* Problem *
Every line from the line containing "Click the 'Иное' house question icon" through the end of the data is to be reproduced exactly, excluding pictures.

* Stored data entries *

···

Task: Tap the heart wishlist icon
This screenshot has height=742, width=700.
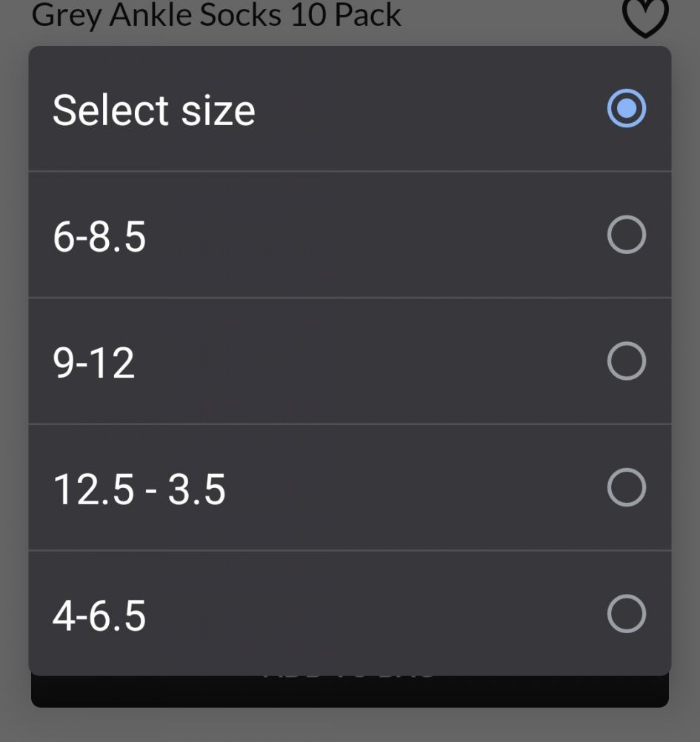Action: pyautogui.click(x=645, y=16)
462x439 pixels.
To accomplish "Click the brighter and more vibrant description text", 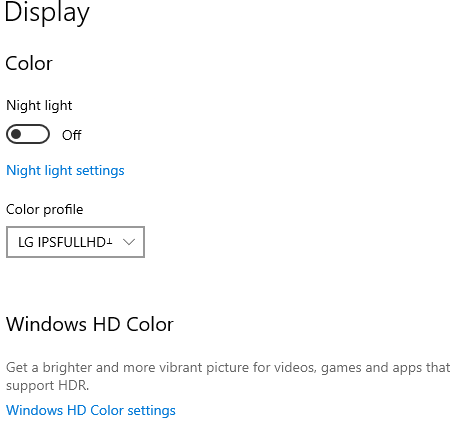I will coord(228,367).
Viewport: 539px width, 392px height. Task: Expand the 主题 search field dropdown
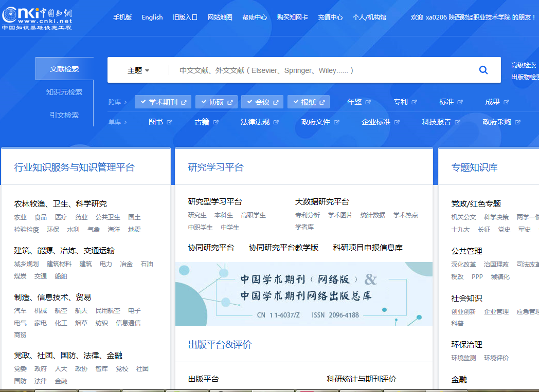coord(138,70)
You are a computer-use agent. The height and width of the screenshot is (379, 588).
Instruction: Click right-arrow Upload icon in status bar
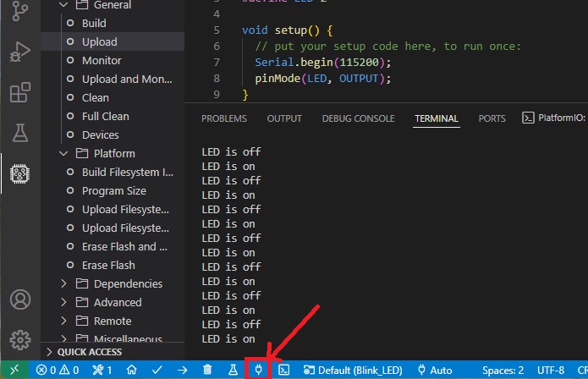pos(182,370)
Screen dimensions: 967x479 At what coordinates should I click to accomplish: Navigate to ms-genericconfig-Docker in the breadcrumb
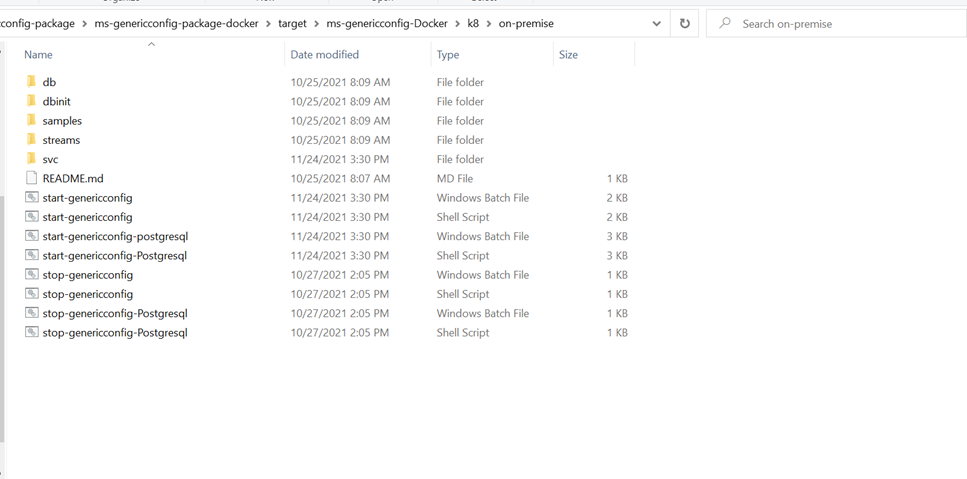click(386, 24)
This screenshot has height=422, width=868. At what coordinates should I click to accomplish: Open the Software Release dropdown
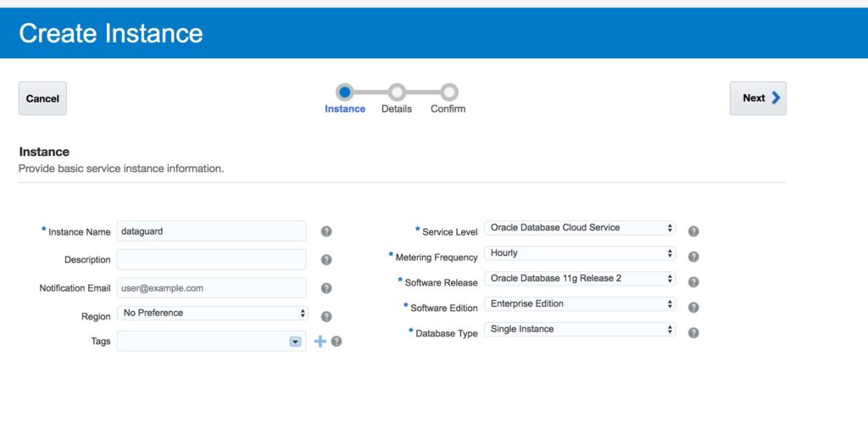[x=580, y=279]
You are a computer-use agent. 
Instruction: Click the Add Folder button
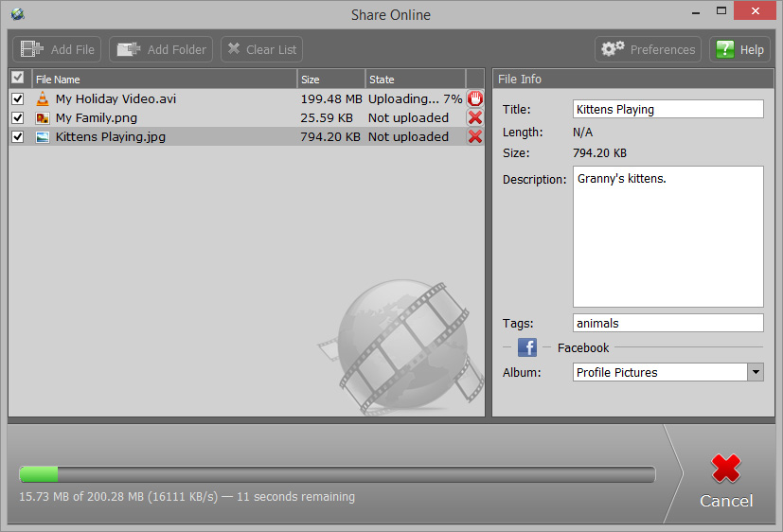tap(160, 49)
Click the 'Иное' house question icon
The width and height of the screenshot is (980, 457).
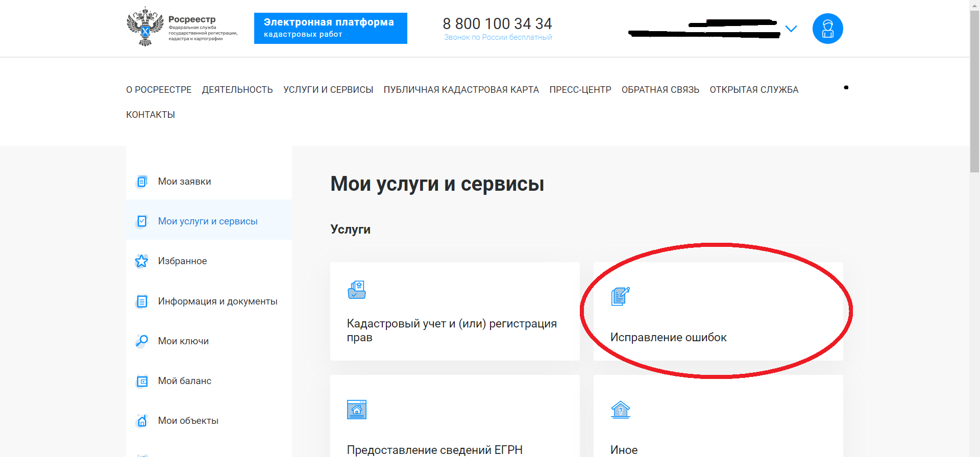click(x=620, y=410)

···

* Problem solution *
Click the 'Иное' house question icon
The width and height of the screenshot is (980, 457).
click(x=620, y=410)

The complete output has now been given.